Materials provided ->
───
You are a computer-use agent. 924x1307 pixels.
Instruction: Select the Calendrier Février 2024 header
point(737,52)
───
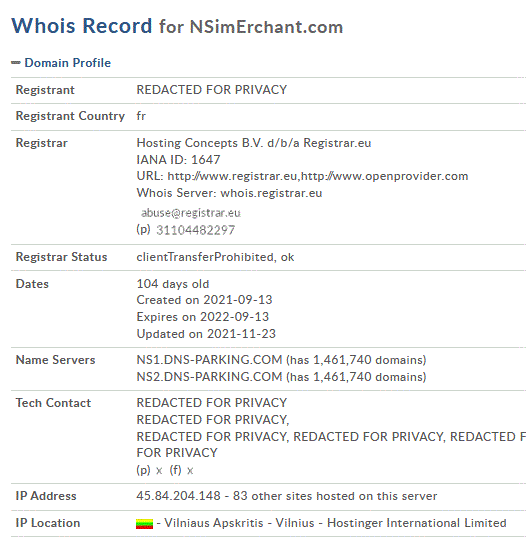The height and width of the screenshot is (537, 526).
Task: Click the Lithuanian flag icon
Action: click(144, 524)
───
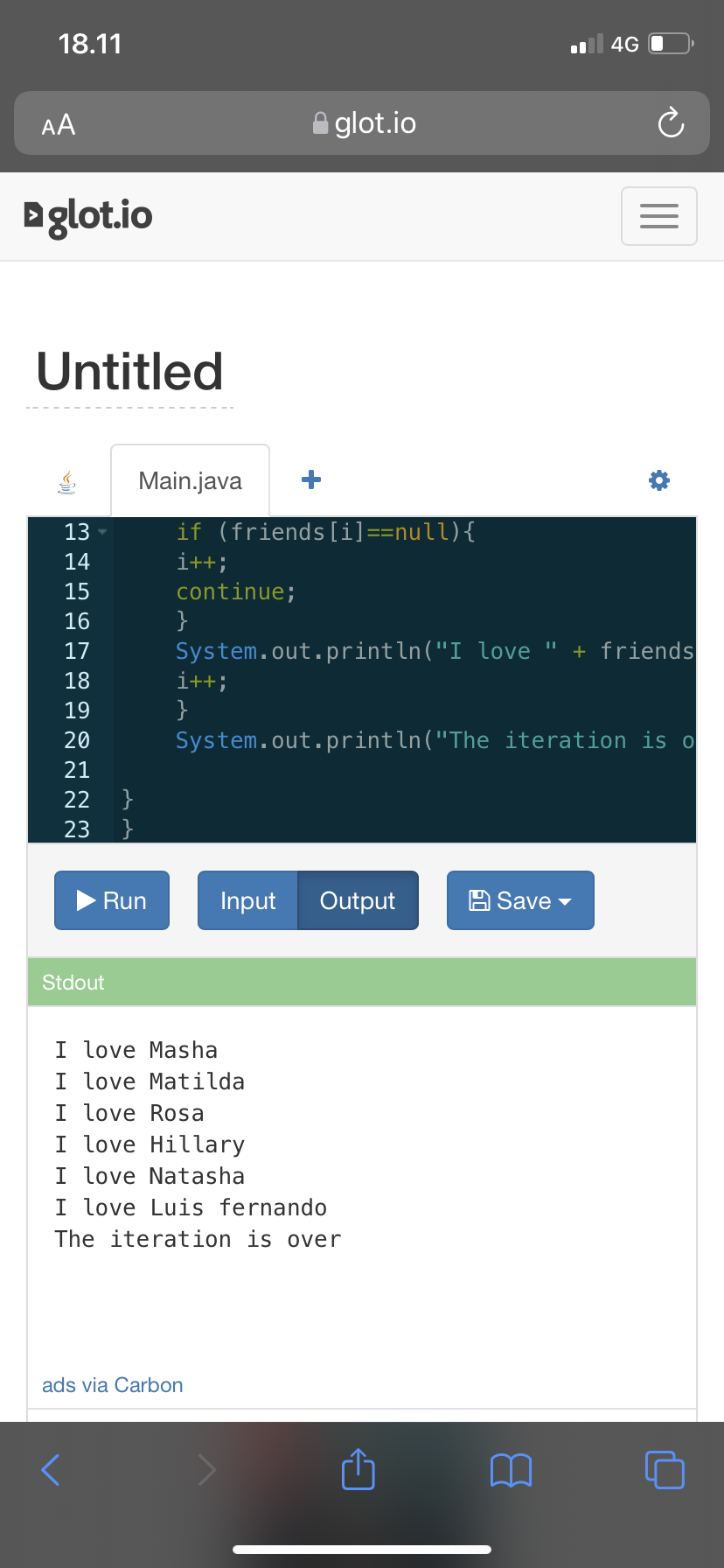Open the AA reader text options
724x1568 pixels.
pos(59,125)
───
Convert everything from the line containing "Open the AA reader text options" down to the line containing "pos(59,125)" into a Markdown table with the columns Row and Line. Skip blank lines and leave the pictures out.

| Row | Line |
|---|---|
| 1 | Open the AA reader text options |
| 2 | 724x1568 pixels. |
| 3 | pos(59,125) |